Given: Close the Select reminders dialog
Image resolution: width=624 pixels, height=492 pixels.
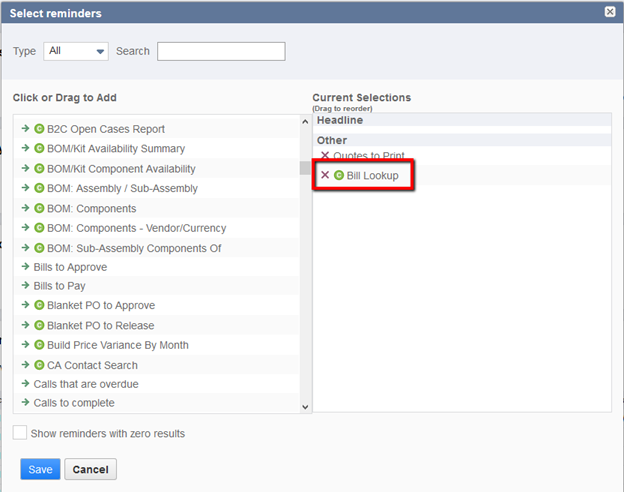Looking at the screenshot, I should coord(610,12).
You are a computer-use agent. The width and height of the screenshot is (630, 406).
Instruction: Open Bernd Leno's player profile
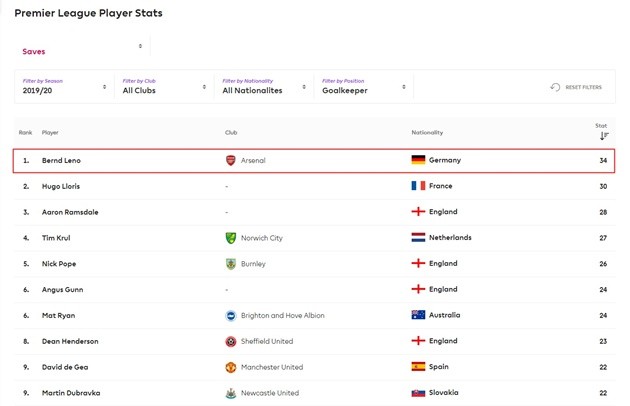pos(63,160)
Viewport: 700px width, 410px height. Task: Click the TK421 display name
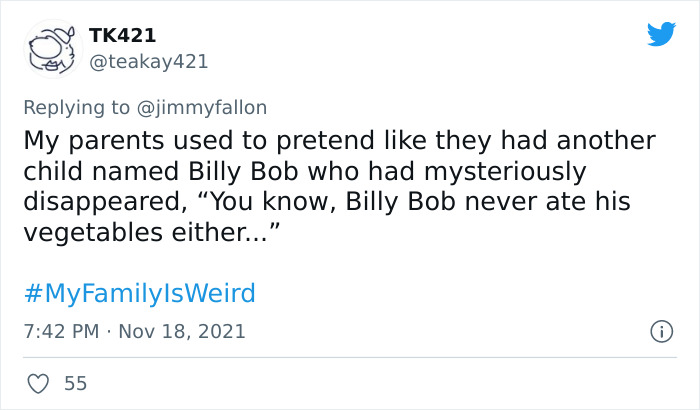pyautogui.click(x=122, y=35)
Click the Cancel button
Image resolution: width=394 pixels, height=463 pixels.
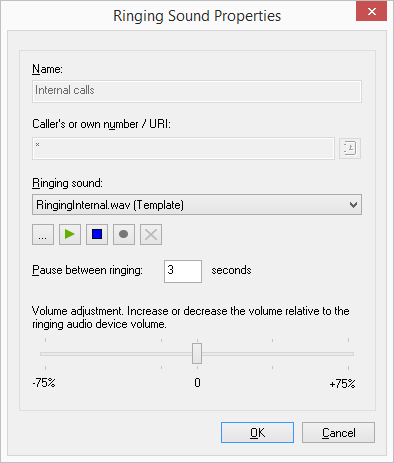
# # # #
◆ What to produce ◆
Repeat exactly the line containing "Viewport: 700px width, 410px" and every line after it through the end of the records, and nothing else. Leave the pictures out.

◆ Reply to the task ◆
Viewport: 700px width, 410px height. Task: Click the TK421 display name
pyautogui.click(x=122, y=35)
Click the Cancel button
Image resolution: width=394 pixels, height=463 pixels.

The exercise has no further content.